In this issue, we also offer the continuation of our /Slant/Sex/ folio that began with a collection of poetry last issue, and continues in prose, video, photo, and collage. Like Holly Norris’ photographic series “American Able” which makes us re-see women with disabilities who are discounted in the media as desirable, multifaceted, sexual beings.
Then we have our special prix fixe menu of genres: nonfiction that goes from Cairo to mixed-media in a flash and includes an excerpt from Pulitzer Prize winning author Oscar Hijuelos’ memoir Thoughts Without Cigarettes; poetics that includes new work from Kimiko Hahn, and Jackson Will’s’ “The mountain” with its vistas wrenched open from far west Vegas; fiction that traverses the globe from Indian author Sharmistha Mohanty’s stunning prose distillations to Canadian artist, writer, and researcher J.R. Carpenter’s “les huit quartiers du sommeil,” to Bulgarian translator and fiction writer Zdravka Evitmova’s new work; and finally the arts, including such notable pieces as Alicia Eggert and Mike Fleming’s installation of thirty electric clocks whose hands conjoin to form the word “Eternity” for a split-second to Philip B. Klinger (or PBK)’s cinematic soundscapes stitched together with some of the best young composers in Asia.
This issue is also Drunken Boat’s second quarterly installment, so there will be more goodness more often. You should check our submissions page for our latest calls for work.
In other news, folks should RSVP for the Drunken Boat-sponsored performance of Quintan Ana Wikswo’s palimpsest work on stage with dancers and music at the Yeshiva University Museum on September 12th, and be on the lookout for an event celebrating our upcoming folio on “Exploration,” funded by the Hartford Consortium of Education at scheduled for April 2012 at Trinity College. And for Drunken Boat’s second book, the essays of Lisa Russ Spaar whose column at the Chronicle of Higher Education is required reading. Also, please note that with next issue Drunken Boat will feature a regular reviews section edited by Shira Dentz. Publishers can send along books for consideration and potential reviewers their clips.

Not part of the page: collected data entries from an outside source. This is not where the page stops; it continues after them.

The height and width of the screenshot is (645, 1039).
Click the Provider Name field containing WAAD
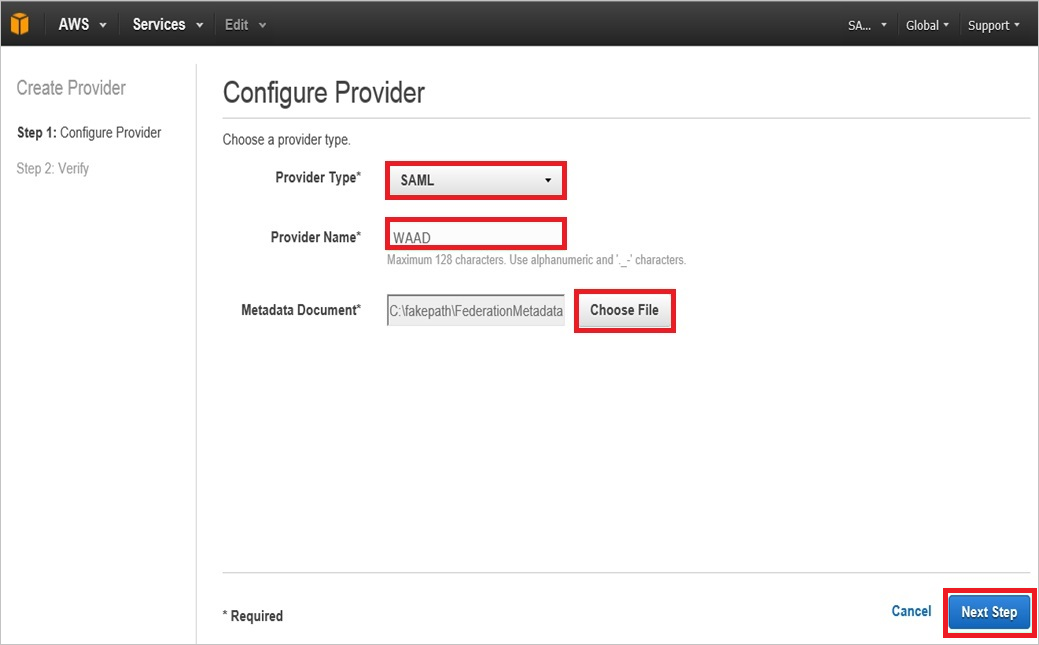tap(476, 235)
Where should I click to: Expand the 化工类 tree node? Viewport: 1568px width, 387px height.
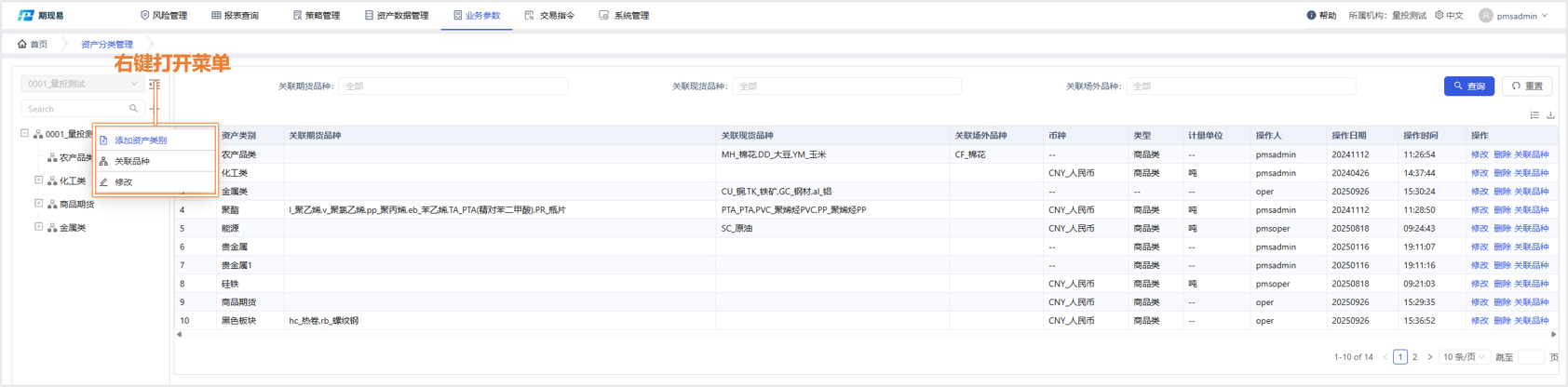click(x=39, y=180)
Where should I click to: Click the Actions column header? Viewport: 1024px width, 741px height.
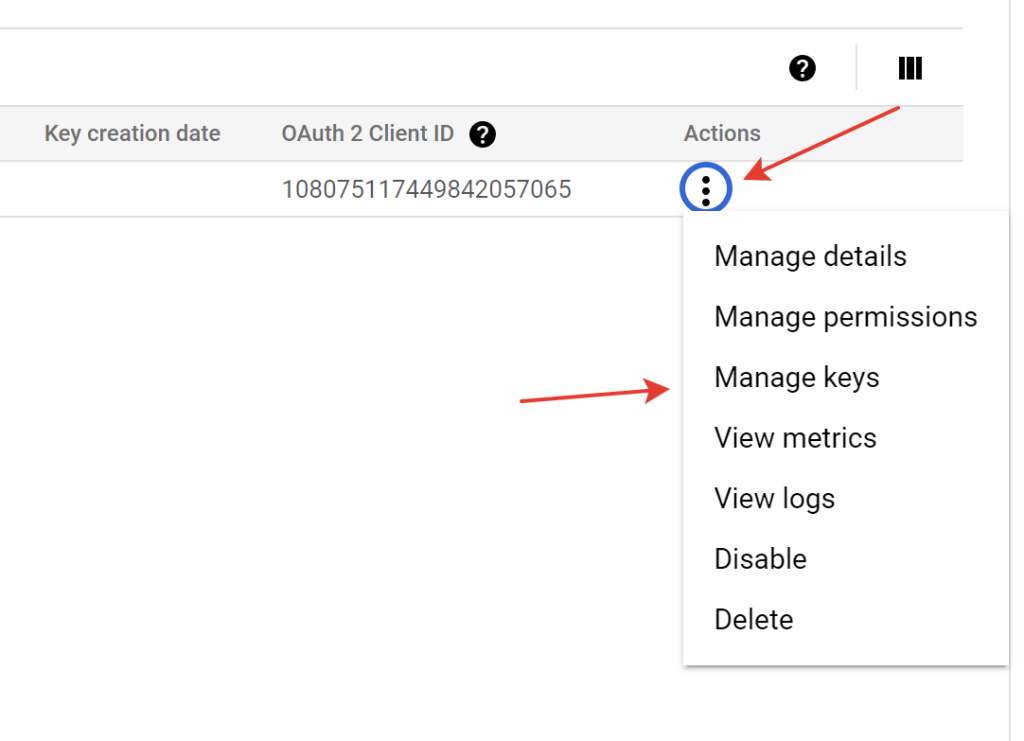(722, 134)
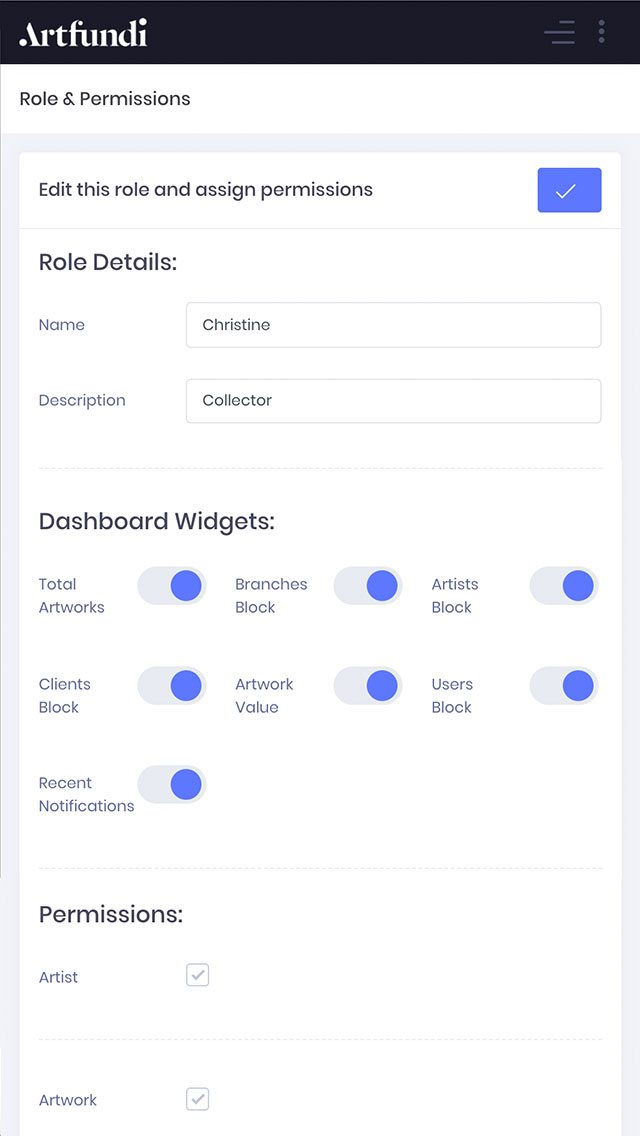Click the Permissions section heading

pos(110,914)
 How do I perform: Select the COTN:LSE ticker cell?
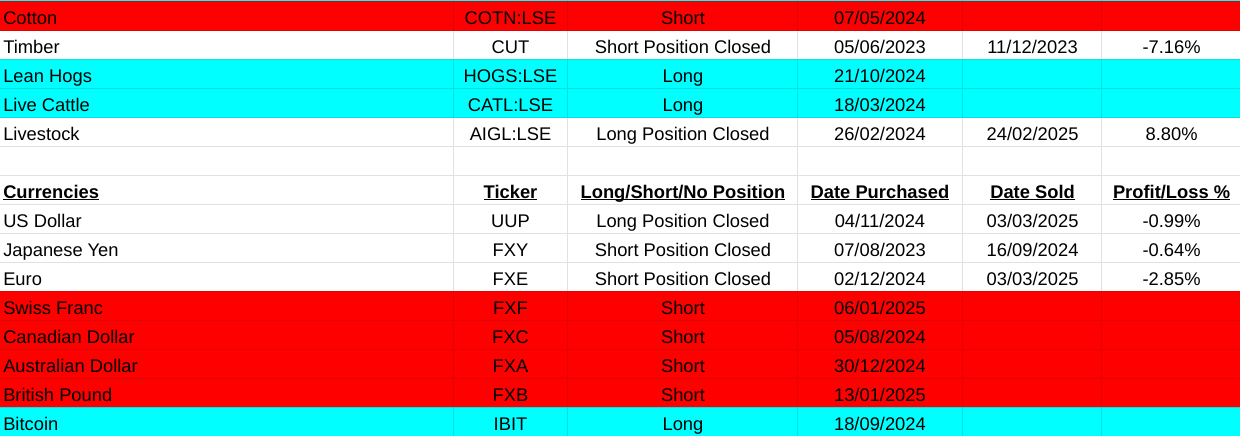pos(510,18)
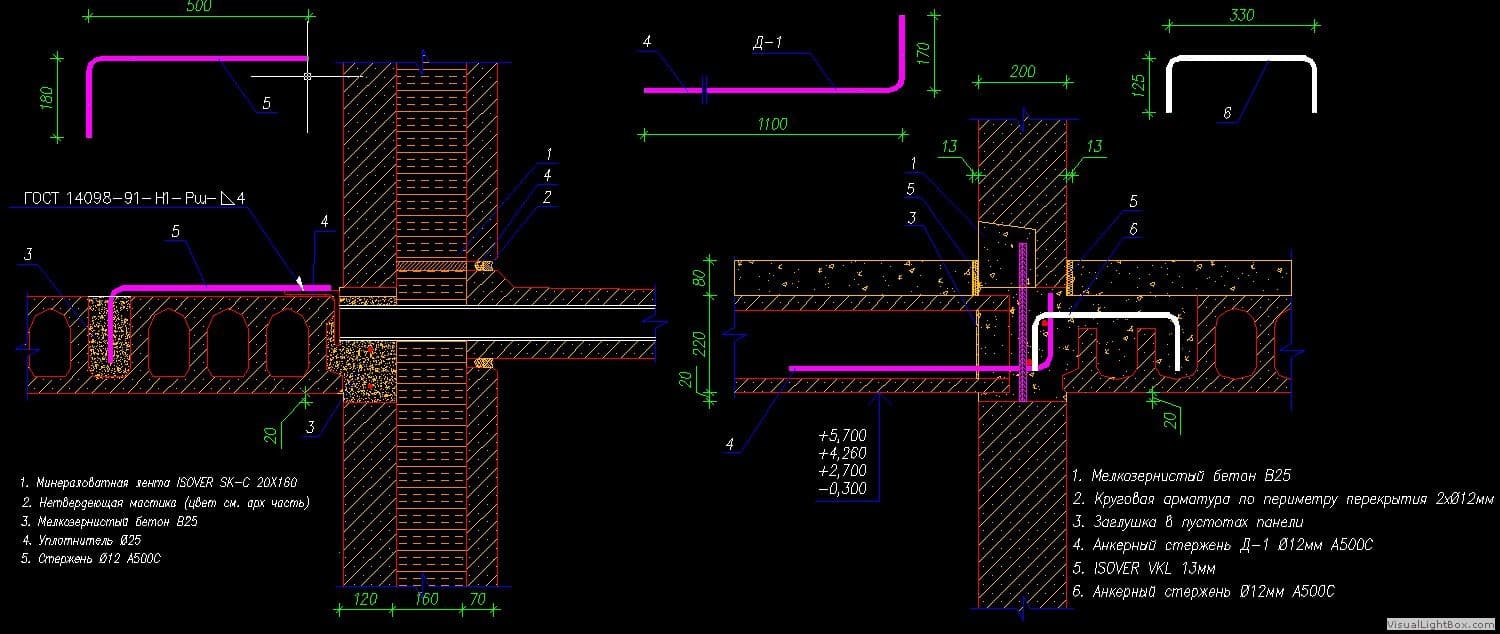1500x634 pixels.
Task: Select the Круговая арматура legend line
Action: 1282,498
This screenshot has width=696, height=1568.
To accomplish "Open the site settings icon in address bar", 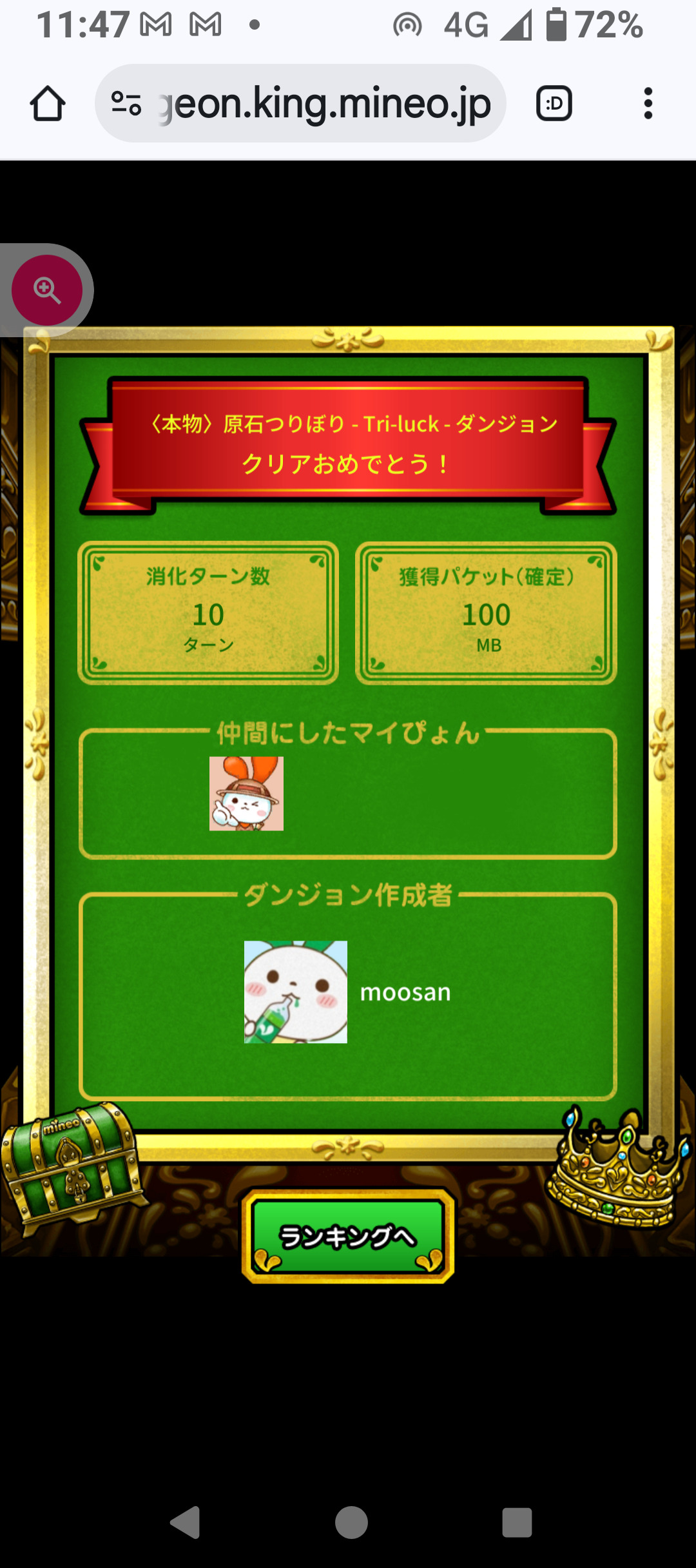I will (126, 103).
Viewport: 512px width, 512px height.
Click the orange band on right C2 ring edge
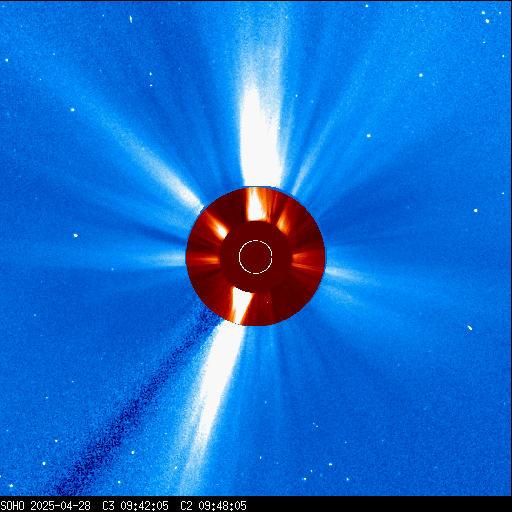[x=308, y=258]
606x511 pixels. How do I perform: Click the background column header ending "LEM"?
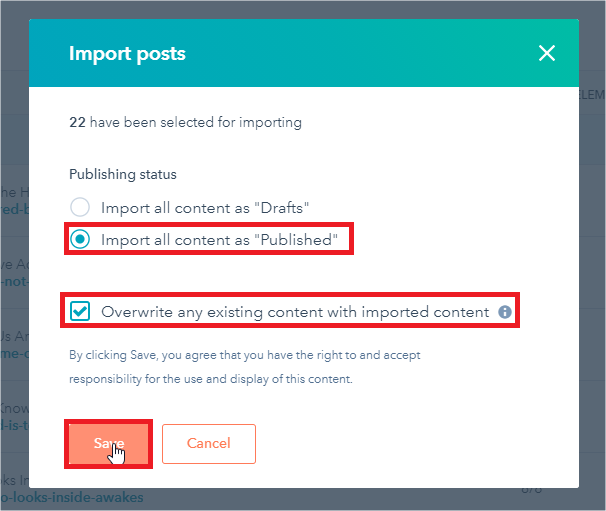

Finally, two last bits of news we wanted to share. First, we want to introduce our newly established Advisory Board whom we hope you’ll hear more from as they’ve kindly agreed to donate their talents and energies to us. We couldn’t be any more thrilled since it’s such an esteemed bunch: Chris Abani, John Cayley, Alexander Chee, Martín Espada, Nick Flynn, Laird Hunt, Jerome McGann, Rukmini Bhaya Nair, Lucy Raven, Katharine Sugg, Cole Swensen, and John Yau. We can’t wait to hear their ideas!
And some sad news. Longtime Poetry and Fiction Editors Tamiko Beyer and Deborah Poe are moving on to other projects, and while remaining on as Contributing Editors, will no longer be in charge of their respective genres. They’ve done an immense amount to move Drunken Boat forward and in directions no other journal today is going, so we wish them the very best, sending tendrils and love! Michelle Chan Brown has agreed to become the new Poetry Editor and Holly Wendt will be the interim Fiction Editor as we conduct a search for the position. Change, some sagacious Greek philosopher once said, is the only constant and as the summer of 2011 comes to end, we hope you enjoy Drunken Boat#14 and thank you for your continued support.